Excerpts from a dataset
*** Begin section ***
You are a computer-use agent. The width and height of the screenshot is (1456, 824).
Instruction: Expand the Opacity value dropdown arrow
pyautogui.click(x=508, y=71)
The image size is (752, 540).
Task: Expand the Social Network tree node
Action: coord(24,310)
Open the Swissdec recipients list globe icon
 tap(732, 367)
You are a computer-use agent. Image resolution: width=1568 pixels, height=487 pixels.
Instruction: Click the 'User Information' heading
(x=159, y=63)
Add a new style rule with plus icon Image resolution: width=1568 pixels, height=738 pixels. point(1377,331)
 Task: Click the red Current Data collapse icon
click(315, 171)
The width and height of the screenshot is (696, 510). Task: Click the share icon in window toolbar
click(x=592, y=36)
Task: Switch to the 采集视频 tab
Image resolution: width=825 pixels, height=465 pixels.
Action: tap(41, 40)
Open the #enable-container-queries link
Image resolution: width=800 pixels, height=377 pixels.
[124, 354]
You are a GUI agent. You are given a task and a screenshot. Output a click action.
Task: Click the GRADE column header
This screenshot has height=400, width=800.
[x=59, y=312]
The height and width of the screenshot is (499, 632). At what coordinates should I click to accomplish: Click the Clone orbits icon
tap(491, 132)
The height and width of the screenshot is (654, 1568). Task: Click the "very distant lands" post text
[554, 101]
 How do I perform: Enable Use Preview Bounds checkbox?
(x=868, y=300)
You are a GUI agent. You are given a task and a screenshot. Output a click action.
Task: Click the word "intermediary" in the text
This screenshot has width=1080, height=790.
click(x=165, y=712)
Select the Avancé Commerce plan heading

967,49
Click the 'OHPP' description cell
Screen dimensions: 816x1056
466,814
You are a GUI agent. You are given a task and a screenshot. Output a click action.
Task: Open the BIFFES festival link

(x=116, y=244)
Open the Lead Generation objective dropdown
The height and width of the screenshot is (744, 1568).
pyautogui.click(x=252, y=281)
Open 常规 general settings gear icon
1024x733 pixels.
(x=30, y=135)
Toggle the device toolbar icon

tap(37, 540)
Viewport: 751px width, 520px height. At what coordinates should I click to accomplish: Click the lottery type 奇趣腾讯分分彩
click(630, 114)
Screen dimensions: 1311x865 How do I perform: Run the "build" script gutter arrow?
*** End section ***
• _TASK TO CARRY OUT_
In the data above, how many lines hold the string "computer"? Give the number by itself.

• _ANSWER TO THIS TASK_
2